Dr Renato Bassan talks to ecancer at the European School of Haematology (ESH) meeting: International Conference on Acute Lymphoblastic Leukaemia about the management of multiple residual disease (MRD) in adults with ALL.

He states the importance of using this assessment to refine the prognostic profile and determine appropriate therapeutic options.

He also believes the MRD assessment should overcome baseline factors during the risk assessment and these factors differ among older patients.

ecancer's filming has been kindly supported by Amgen through the ecancer Global Foundation. ecancer is editorially independent and there is no influence over content.

I’ll be talking about the role of MRD, which is minimal residual disease, in the management of acute lymphoblastic leukaemia of adult patients. I will show how and why this test, MRD, is very important to perform in individual patients to refine the prognostic profile and also to decide about final treatment which normally is standard chemotherapy for the people that we define as MRD negative, I’ll explain it in a minute, and is empowered by allogeneic stem cell transplantations who are defined as MRD positive.

Should MRD overcome baseline factors in risk assessment?

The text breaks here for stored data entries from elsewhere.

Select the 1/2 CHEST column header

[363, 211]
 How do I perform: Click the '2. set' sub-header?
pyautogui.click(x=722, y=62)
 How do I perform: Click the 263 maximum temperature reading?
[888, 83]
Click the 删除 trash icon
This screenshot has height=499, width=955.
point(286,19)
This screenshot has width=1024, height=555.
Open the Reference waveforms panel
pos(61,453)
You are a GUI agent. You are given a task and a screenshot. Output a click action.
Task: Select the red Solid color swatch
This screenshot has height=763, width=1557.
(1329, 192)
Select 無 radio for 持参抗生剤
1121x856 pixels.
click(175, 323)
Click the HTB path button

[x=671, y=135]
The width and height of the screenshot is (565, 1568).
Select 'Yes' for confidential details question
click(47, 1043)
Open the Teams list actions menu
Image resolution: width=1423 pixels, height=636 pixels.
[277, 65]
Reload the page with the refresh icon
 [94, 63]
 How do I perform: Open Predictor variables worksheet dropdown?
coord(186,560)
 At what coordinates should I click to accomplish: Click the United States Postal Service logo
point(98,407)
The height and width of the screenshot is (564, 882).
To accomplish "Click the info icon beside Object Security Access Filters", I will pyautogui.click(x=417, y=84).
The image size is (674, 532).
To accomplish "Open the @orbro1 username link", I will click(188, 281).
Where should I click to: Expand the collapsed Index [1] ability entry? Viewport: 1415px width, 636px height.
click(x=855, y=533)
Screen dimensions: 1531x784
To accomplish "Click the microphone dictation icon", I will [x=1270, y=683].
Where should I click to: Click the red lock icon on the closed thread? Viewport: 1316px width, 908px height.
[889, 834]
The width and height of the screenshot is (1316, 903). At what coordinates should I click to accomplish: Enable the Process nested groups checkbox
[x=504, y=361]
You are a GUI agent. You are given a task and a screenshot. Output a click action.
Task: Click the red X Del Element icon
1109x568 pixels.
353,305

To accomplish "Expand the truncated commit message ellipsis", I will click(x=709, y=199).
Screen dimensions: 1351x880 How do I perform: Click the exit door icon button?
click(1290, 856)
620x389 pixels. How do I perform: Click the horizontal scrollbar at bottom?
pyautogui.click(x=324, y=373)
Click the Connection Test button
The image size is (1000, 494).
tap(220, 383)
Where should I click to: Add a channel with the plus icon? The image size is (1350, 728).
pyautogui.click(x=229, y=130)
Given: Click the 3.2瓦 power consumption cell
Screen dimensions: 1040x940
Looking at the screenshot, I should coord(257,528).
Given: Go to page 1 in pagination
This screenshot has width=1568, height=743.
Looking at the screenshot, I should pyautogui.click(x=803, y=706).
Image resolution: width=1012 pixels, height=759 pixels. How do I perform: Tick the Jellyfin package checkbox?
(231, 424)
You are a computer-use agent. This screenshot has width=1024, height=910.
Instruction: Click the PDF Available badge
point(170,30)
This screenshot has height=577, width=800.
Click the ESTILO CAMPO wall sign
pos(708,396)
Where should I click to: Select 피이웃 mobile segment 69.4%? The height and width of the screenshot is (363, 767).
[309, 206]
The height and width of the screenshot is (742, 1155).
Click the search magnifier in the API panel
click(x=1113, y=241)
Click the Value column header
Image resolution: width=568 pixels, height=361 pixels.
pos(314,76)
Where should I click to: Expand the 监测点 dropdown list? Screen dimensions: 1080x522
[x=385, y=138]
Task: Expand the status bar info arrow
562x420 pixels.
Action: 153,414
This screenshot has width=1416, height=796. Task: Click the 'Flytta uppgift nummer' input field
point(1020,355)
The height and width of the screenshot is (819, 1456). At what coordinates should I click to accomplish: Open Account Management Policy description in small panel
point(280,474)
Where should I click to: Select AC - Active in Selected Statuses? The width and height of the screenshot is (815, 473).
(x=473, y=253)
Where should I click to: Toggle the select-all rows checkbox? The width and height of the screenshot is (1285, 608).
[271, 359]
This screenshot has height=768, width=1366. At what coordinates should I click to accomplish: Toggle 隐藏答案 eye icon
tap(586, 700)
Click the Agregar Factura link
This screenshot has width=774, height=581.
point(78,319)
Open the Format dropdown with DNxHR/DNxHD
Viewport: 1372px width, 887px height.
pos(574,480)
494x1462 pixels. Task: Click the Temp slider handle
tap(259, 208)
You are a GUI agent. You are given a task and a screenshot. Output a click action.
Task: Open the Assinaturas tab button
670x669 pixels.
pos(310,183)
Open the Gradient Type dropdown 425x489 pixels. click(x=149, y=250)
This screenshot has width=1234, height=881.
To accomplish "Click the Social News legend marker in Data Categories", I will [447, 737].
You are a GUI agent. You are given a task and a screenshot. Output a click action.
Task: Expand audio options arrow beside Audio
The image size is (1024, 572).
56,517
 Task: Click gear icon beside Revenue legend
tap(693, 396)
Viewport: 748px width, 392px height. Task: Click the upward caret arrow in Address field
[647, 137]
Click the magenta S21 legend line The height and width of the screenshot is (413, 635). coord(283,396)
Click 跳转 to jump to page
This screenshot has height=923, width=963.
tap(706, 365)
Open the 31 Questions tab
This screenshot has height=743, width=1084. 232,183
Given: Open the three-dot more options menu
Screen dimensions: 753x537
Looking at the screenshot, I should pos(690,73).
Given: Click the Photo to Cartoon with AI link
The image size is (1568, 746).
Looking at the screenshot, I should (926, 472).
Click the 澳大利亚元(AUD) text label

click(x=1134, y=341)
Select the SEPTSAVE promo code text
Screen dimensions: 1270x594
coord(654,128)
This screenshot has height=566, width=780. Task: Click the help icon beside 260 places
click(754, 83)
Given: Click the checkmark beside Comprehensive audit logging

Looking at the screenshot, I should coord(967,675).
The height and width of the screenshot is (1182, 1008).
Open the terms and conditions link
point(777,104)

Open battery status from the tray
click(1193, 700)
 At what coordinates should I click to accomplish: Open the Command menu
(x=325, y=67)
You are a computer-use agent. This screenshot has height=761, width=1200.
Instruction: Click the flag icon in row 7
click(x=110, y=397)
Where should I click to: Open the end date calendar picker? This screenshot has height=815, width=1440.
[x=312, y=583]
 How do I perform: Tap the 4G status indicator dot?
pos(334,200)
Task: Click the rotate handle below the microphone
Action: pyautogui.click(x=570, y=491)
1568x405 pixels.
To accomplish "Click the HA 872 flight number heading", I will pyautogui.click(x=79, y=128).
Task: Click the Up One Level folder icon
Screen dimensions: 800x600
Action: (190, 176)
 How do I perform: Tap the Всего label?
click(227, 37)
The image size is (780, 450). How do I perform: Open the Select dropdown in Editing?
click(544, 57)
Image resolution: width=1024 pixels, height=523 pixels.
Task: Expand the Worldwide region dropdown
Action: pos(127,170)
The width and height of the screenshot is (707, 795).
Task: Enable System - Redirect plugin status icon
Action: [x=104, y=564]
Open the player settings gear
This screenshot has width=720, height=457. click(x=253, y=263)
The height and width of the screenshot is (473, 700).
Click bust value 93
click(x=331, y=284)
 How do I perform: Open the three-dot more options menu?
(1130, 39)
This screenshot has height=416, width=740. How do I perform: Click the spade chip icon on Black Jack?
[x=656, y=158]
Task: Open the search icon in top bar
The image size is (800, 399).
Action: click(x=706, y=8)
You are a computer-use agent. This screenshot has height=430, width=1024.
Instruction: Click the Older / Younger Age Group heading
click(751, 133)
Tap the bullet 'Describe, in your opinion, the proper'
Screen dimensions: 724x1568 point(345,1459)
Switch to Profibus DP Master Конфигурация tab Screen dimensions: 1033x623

Yes. MRD is minimal residual disease which means it’s the disease itself and it’s measured in patients who achieve a complete remission, so who respond very well to the initial treatment, to initial chemotherapy, and are apparently without any sign of the disease in the blood, in the bone marrow and are clinically free of any symptoms. But we know that some leukemic cells may still harbour in the bone marrow of these complete remission patients and there were highly sophisticated methods developed in the lab for measuring this residual disease. Basically it can be assessed by means of molecular biology or by means of multi-parameter flow cytometry.  It allows us to assess whether in a CR, in a complete remission patient, there is still one leukemic cell out of 10,000, of 100,000, normal marrow cells following the first steps of chemotherapy. This is very important prognostic information because patients who still harbour residual disease there is a very high risk of subsequent relapse and we define these patients as high risk patients.

On the contrary, the patients in whom we don’t measure any residual leukaemic cells, we define them as standard risk patients. We are very happy because we know in advance that the relapse risk is much reduced and we can continue, we can carry on, with standard chemotherapy without any intensification and without any transplant procedure. So it’s convenient, it’s more convenient.

Is this different in other patient age groups?

No, it’s not much different. The difference lies in the typology of the patients because the older patients usually express additional risk features with more frequency than children. There are more adverse biological subsets of the disease so we get an inferior MRD negativity rate following the initial chemotherapy. We have worse patients in general so we have inferior results with MRD negativity and we expect higher rates of MRD positivity. It’s a disease more difficult to treat compared to children so this is why it’s worse, including MRD, less positive results.